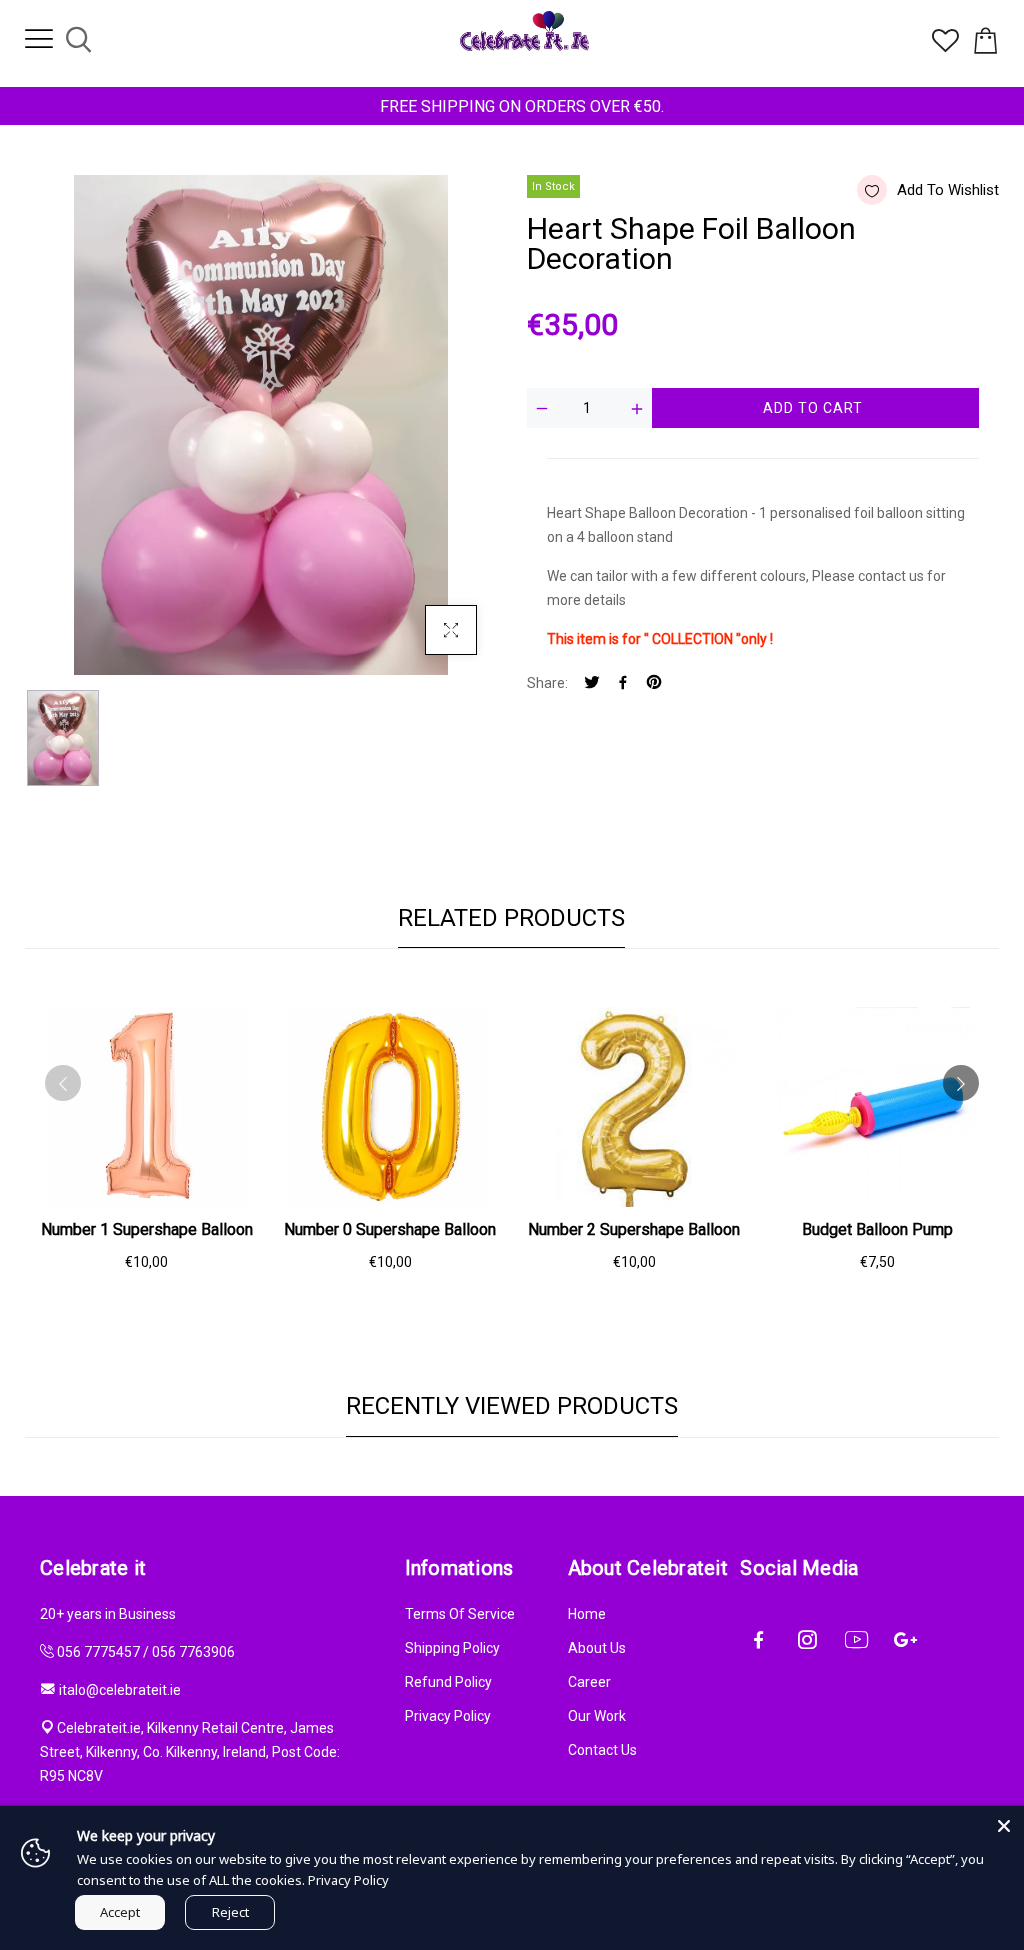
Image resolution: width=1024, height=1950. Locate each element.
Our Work (597, 1716)
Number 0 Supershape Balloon (390, 1229)
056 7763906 (193, 1652)
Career (589, 1682)
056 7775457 (98, 1652)
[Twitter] (592, 683)
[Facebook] (623, 683)
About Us (597, 1648)
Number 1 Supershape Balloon (147, 1229)
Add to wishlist (948, 190)
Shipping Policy (452, 1648)
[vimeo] (654, 683)
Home (587, 1614)
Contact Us (602, 1750)
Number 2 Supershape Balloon (634, 1229)
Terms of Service (460, 1614)
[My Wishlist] (945, 47)
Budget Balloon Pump (877, 1229)
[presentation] (63, 1083)
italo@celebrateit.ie (120, 1690)
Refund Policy (448, 1682)
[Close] (1004, 1826)
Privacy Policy (448, 1716)
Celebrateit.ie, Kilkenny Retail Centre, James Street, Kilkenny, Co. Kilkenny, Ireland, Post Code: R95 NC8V (190, 1752)
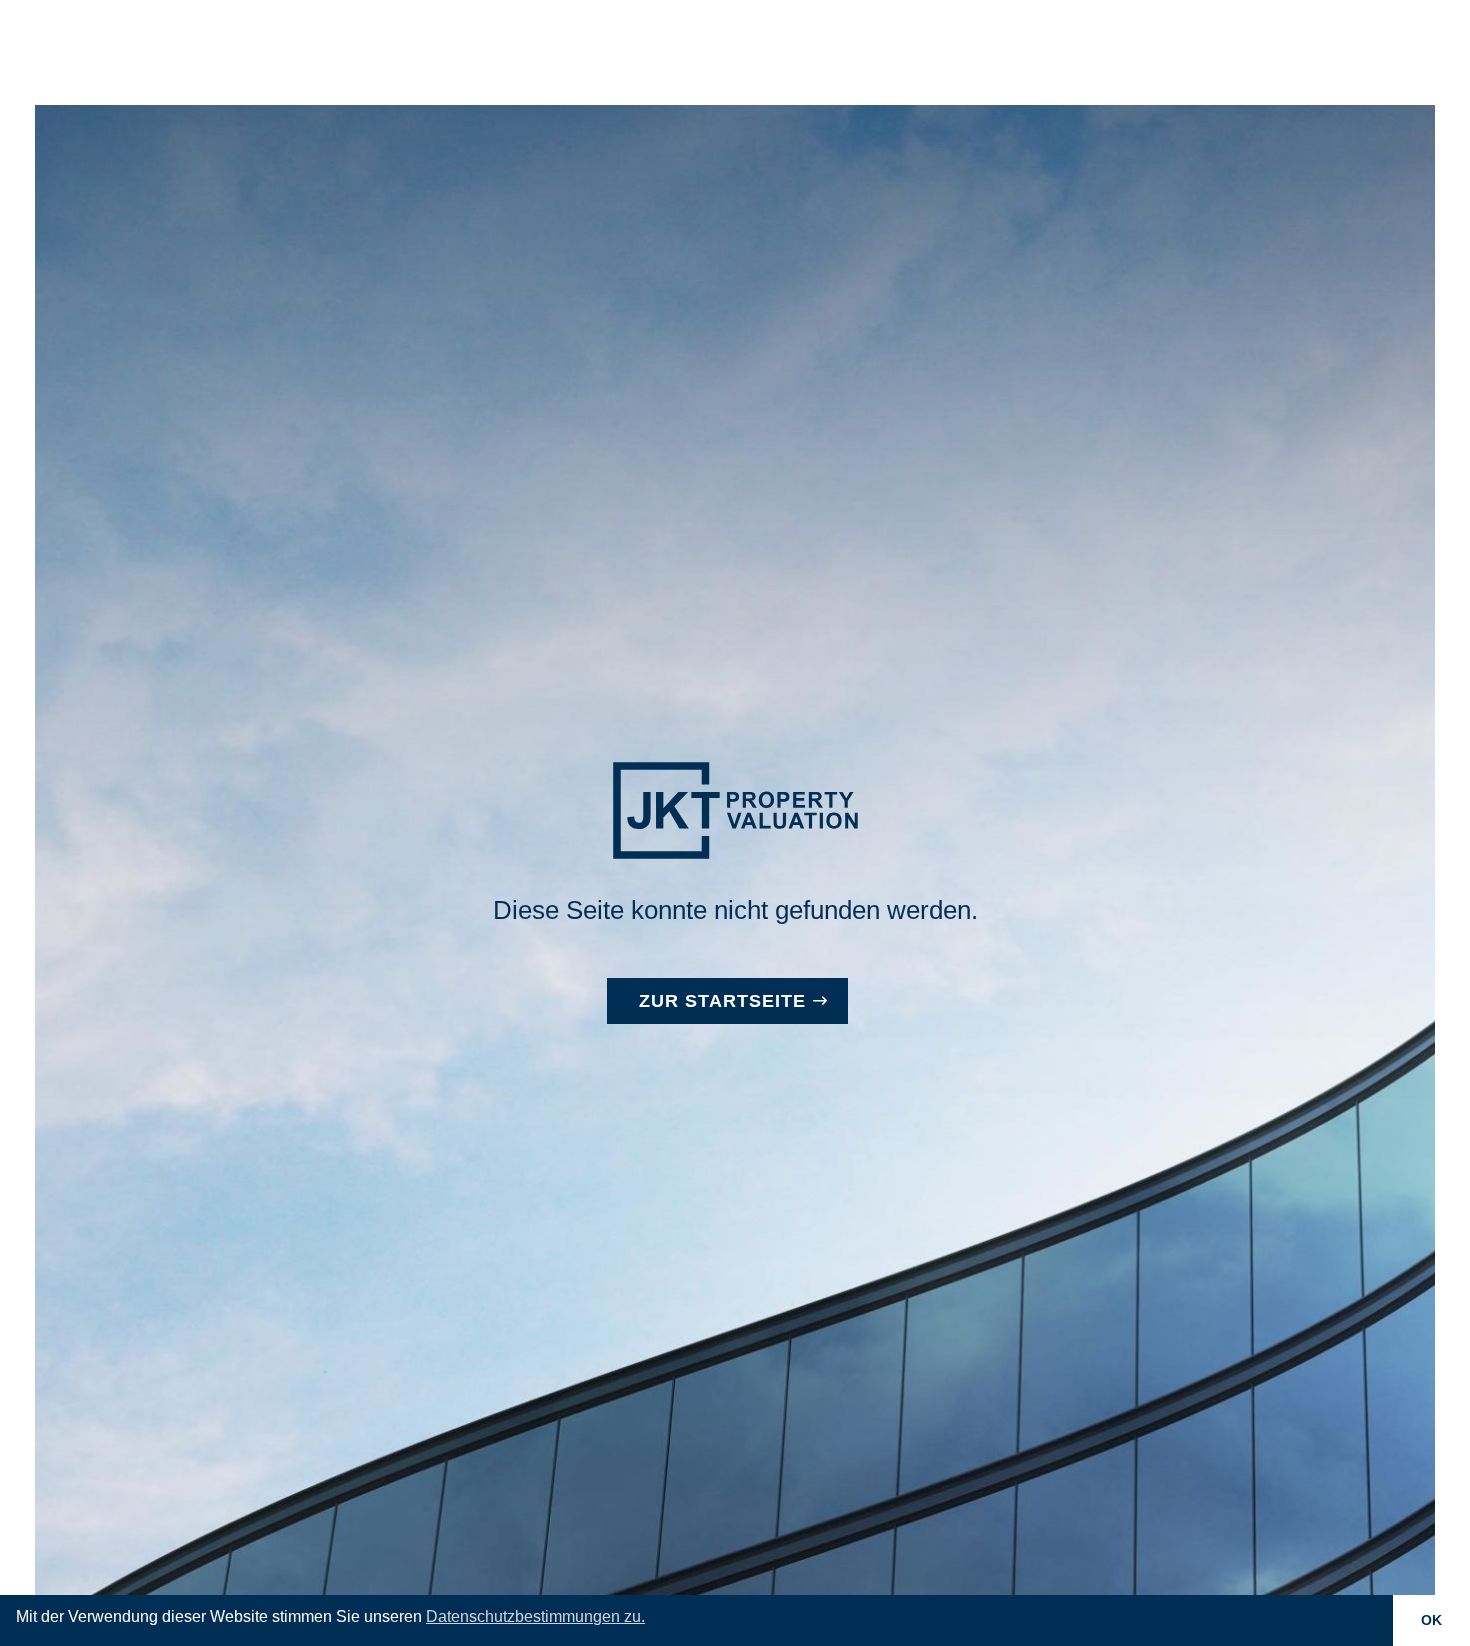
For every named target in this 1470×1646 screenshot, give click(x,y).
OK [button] (1431, 1620)
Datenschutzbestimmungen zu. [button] (535, 1616)
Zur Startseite (722, 1001)
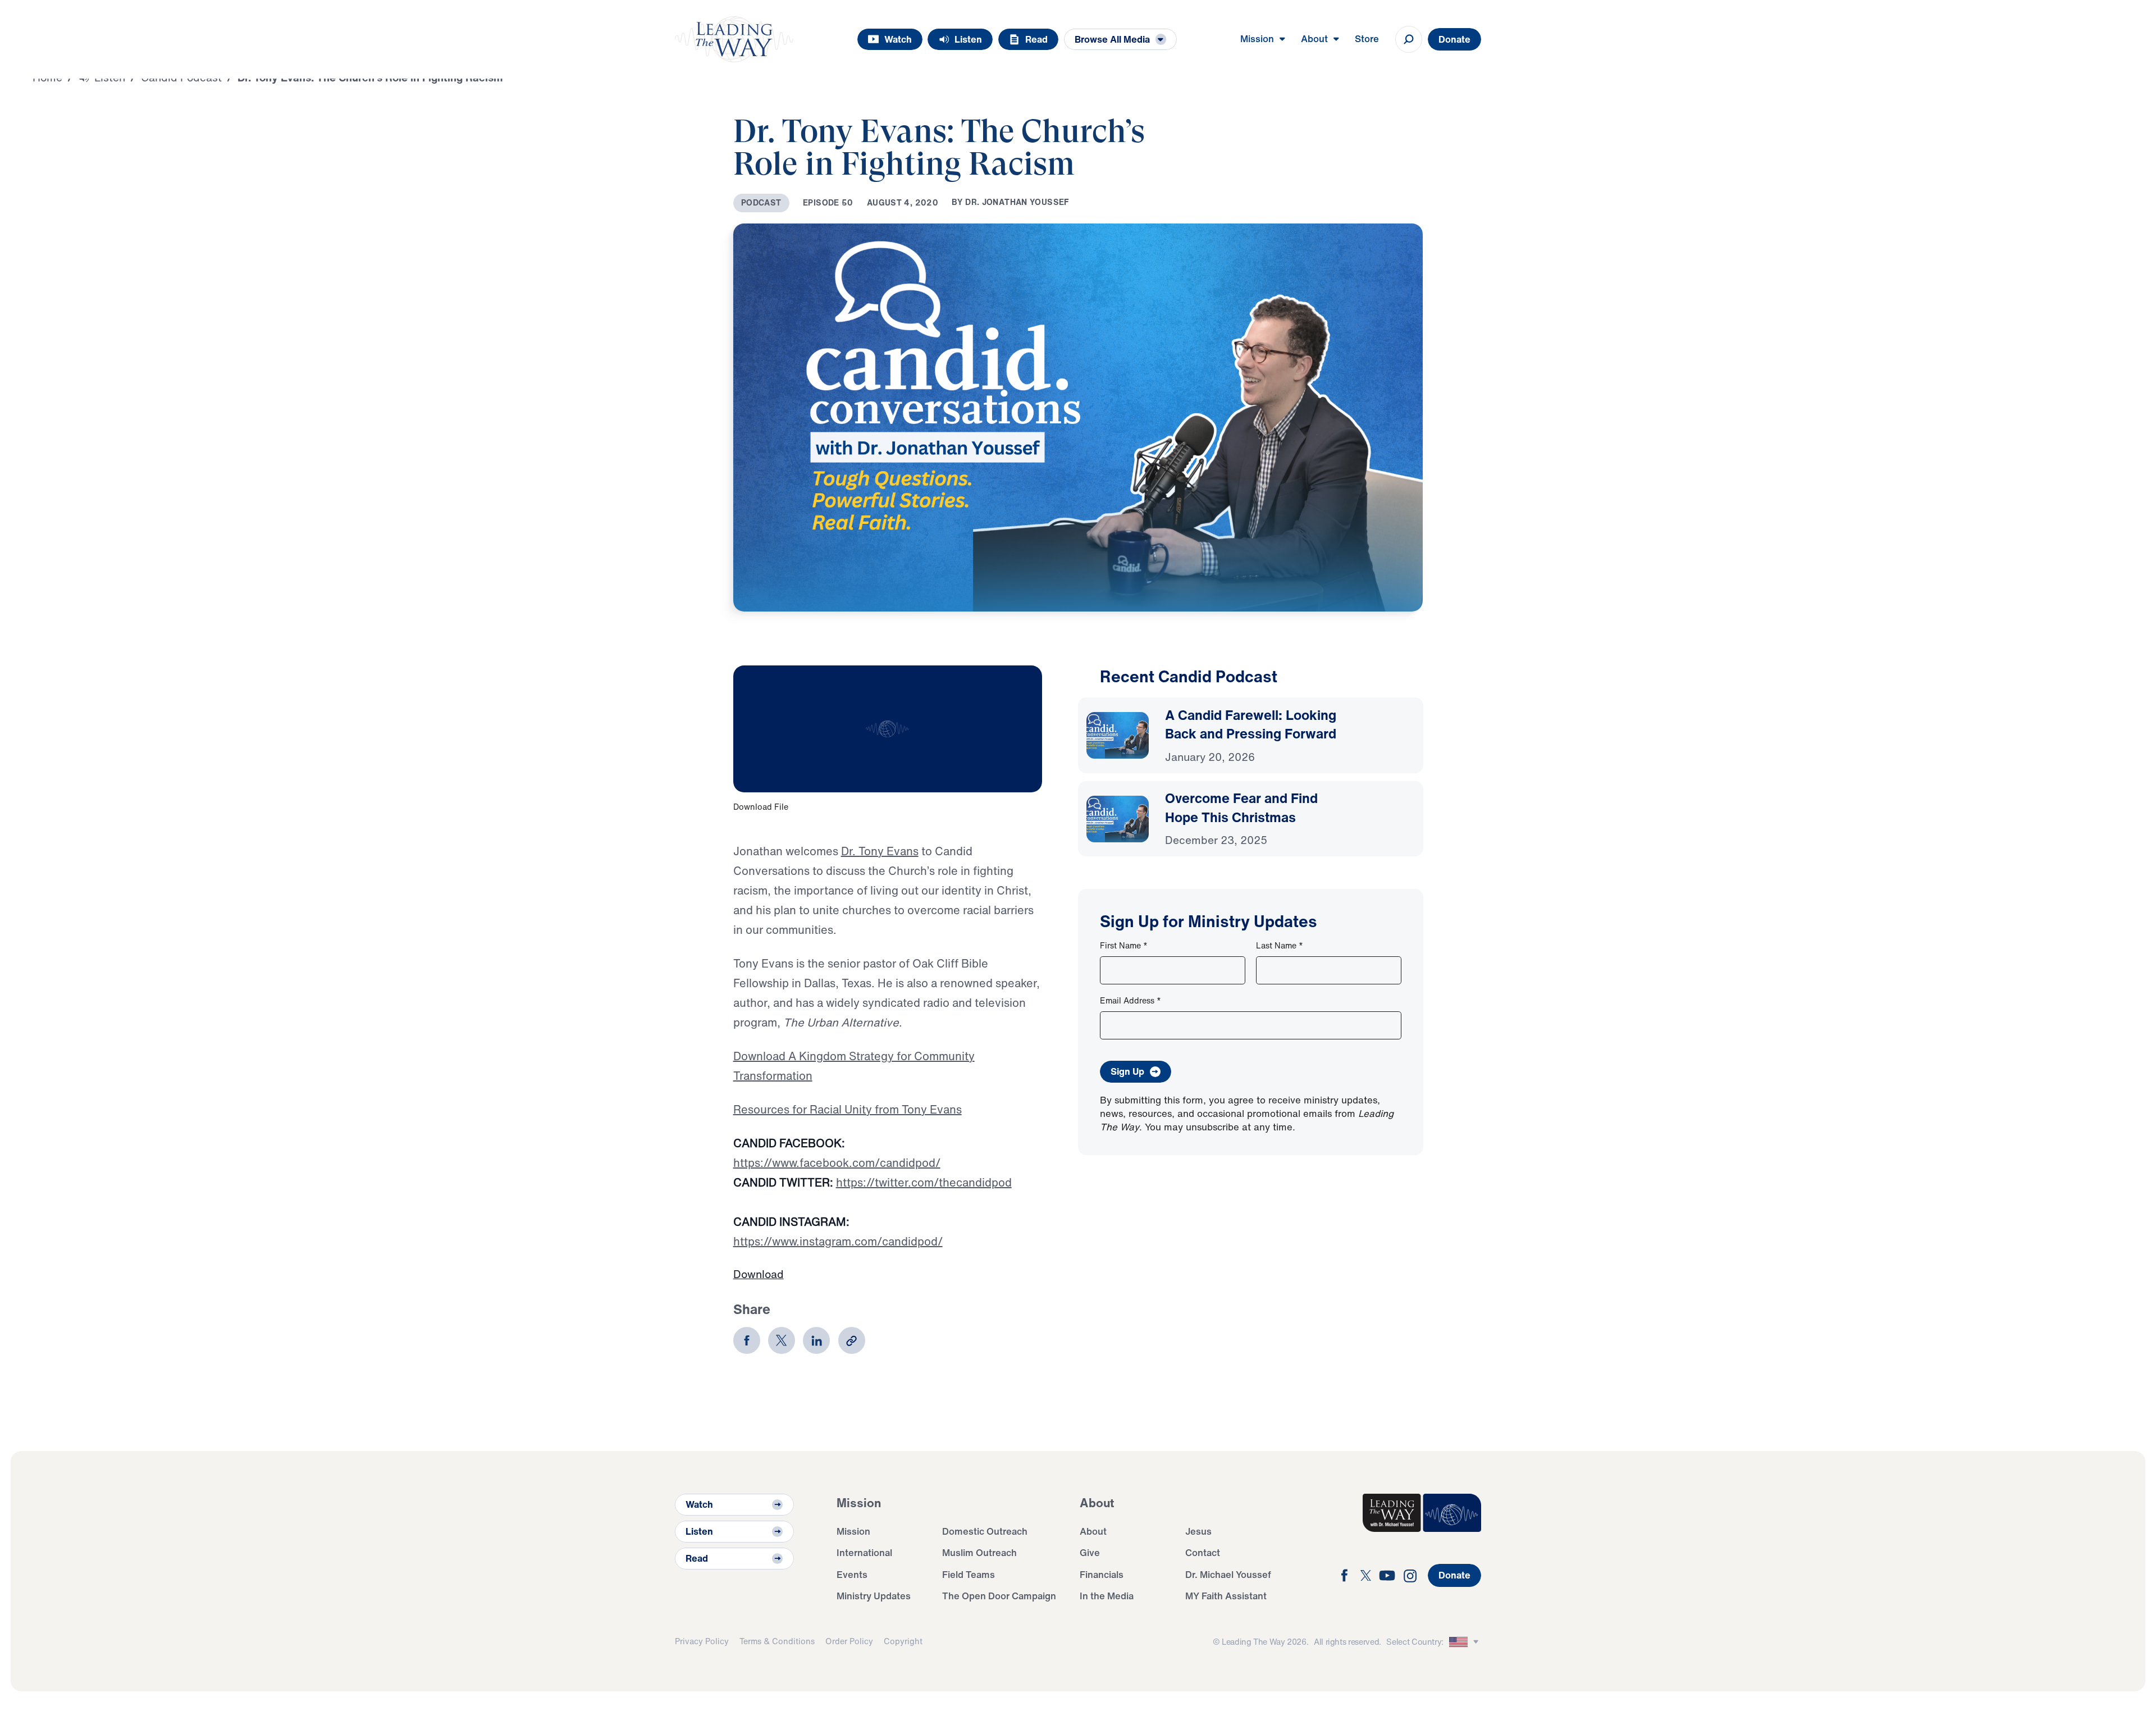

_ _ _

- TASK DESCRIPTION -
Pick each line holding the word "button" out of the data and copy it.

- TASK RESULT -
OK [button] (1431, 1620)
Datenschutzbestimmungen zu. [button] (535, 1616)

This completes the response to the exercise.